A review by kassiani
The Albertine Workout: Testo inglese a fronte by Anne Carson

Amazed by AC’s brain.
On unknowable things.
Proust uses Albertine to show his understanding of human love: that we only love that which we cannot fully possess (what's always in movement, attractive and loveable due to its apparent freedom and unattainability), but we want to fully possess that which we love (which detracts from its attractiveness and inevitably leads to boredom). So the narrator holds her hostage, while knowing that he really wants her to resist his possession. So he becomes obsessed with the ways in which she can escape him: sleeping, lying, being gay, being dead.
Anne Carson also questions the connection between desire and control: Why do we love that which eludes us? Why do we gravitate toward that which we cannot fully comprehend?
 // René Girard : "et dans la mesure où il la séquestre, il ne désire plus. Il est donc obligé de la laisser échapper, pour récupérer son désir, mais qui est aussi récupérer sa souffrance, et chercher à la faire revenir. Donc il y a un va-et-vient... On fait l'expérience répétée, presque scientifique, du fait que le désir mimétique est avant tout désir de la distance, désir de l'absence, désir de ce qui ne se donne pas."
// as opposed to 'The Whistler' by Mary Oliver - learning new things about a loved one even after thirty years together, always be amazed by them: "I know her so well, I think. I thought. Elbow and ankle.. Mood and desire. Anguish and frolic. Anger too. And the devotions. And for all that, do we even begin to know each other? Who is this I’ve been living with for thirty years?"
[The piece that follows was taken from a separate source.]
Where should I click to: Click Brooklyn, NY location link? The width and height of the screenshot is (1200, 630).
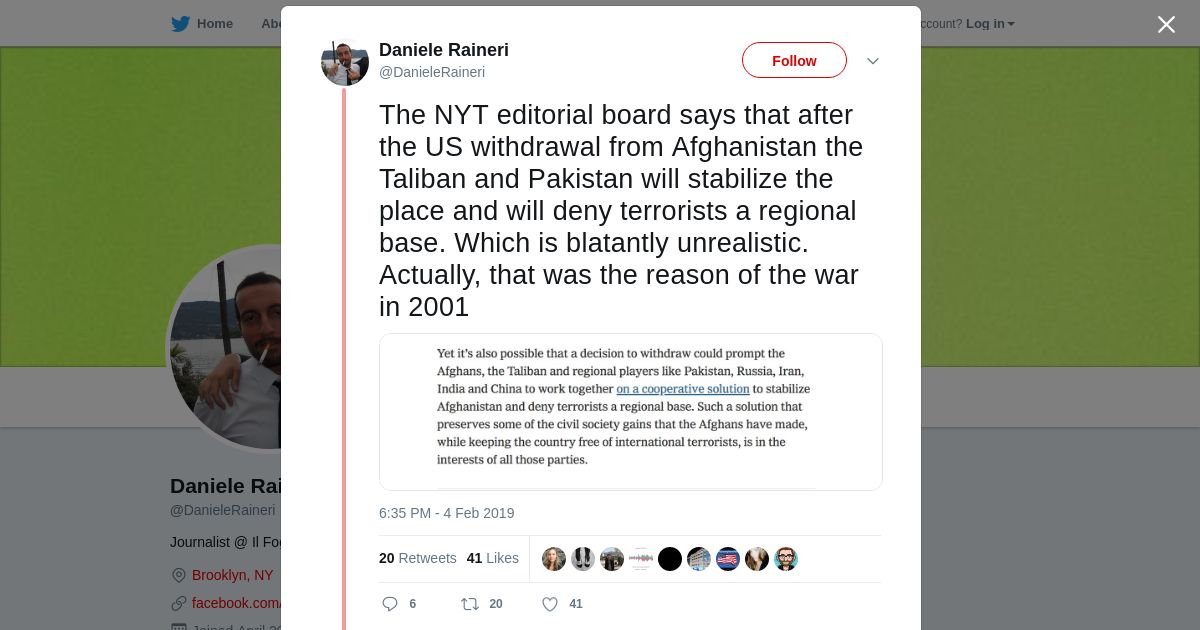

Carson also weaves in allusions to other texts to amplify her reading of Albertine—from snippets of Barthes, to excurses on boredom in Beckett, to ruminations on Zeno’s second paradox. Carson dwells on the famous “transposition theory” of Albertine’s identity. This theory, championed by André Gide among others, argued that Albertine was really a female proxy of Alfred Agostinelli, Proust’s chauffeur and unrequited love object.

Loved especially the Appendix - on adjectives, with a little catalogue of adjectives Proust applied to 'air' - on the speed limit in France at the time and Alfred's "speed nun" rubber outfit.

38. This pictorial multiplicity of Albertine evolves gradually into a plastic and moral multiplicity. Albertine is not a solid object. She is unknowable. When he brings his face close to hers to kiss she is ten different Albertines in succession.
53. There are four ways Albertine is able to avoid becoming possessable in Volume Five: by sleeping, by lying, by being a lesbian or by being dead.